_TASK OBJECTIVE_
Swap "section" for "panel" throughout the records below, keeping everything else the same and leaving out the pictures.

_SUPPLIED ENTRIES_
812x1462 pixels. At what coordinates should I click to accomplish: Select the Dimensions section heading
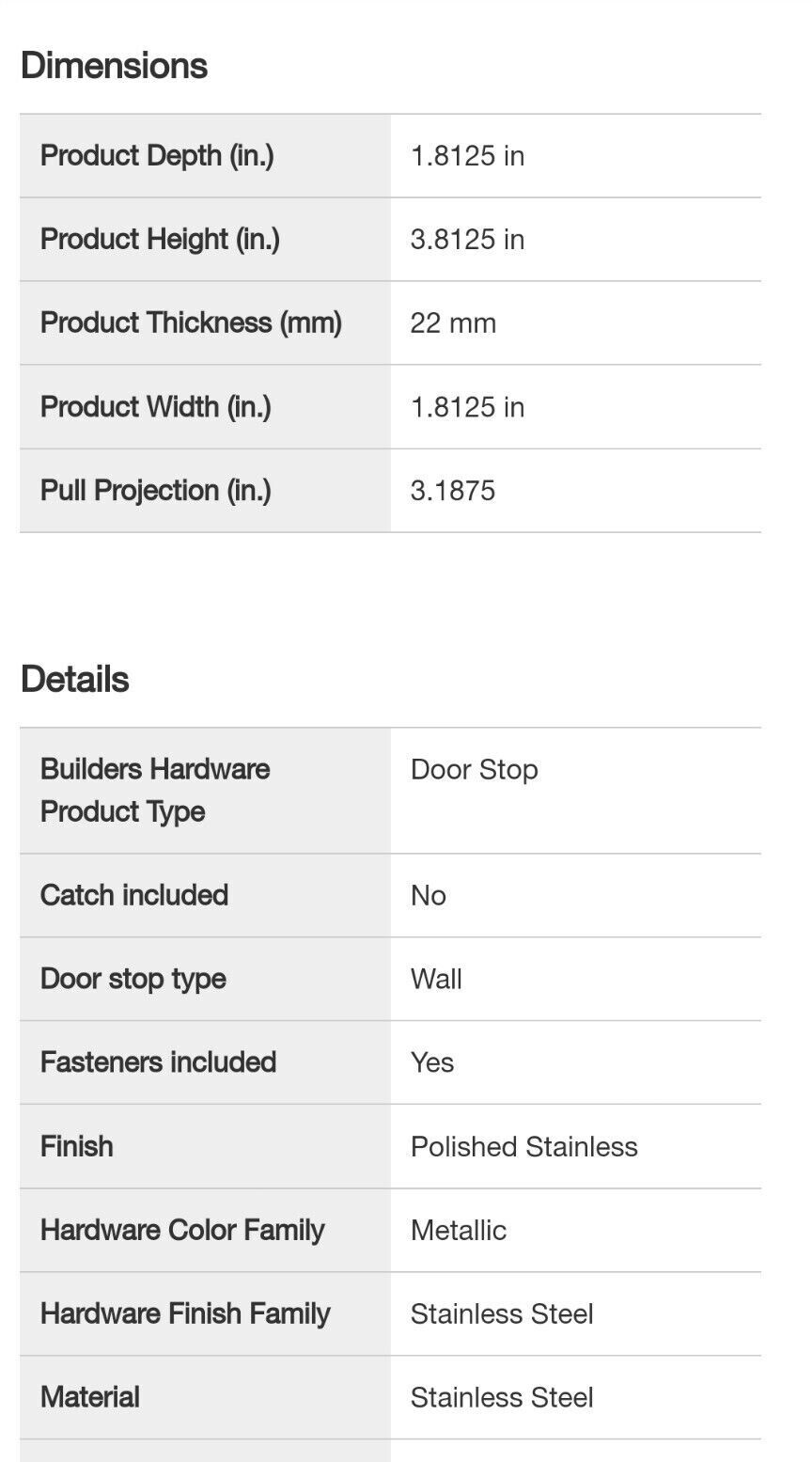(x=114, y=66)
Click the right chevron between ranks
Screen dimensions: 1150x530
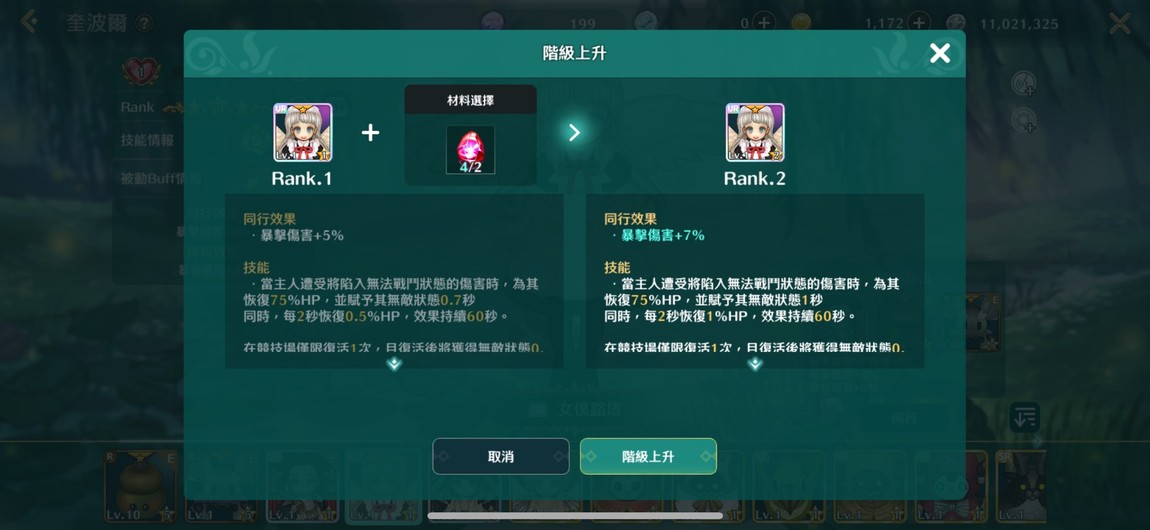point(574,133)
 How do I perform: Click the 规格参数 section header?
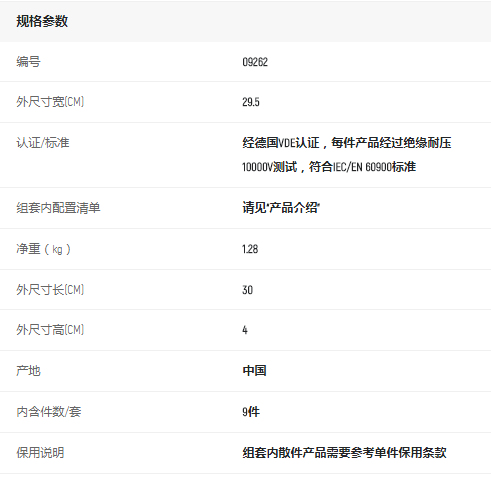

_EXERCISE RESPONSE_
812x1462 pixels. At what coordinates should I click to accomplish: Select the Dimensions panel heading
(x=114, y=66)
Click the right chevron between ranks
Screen dimensions: 1150x530
point(574,133)
 How do I perform: Click the 规格参数 panel header?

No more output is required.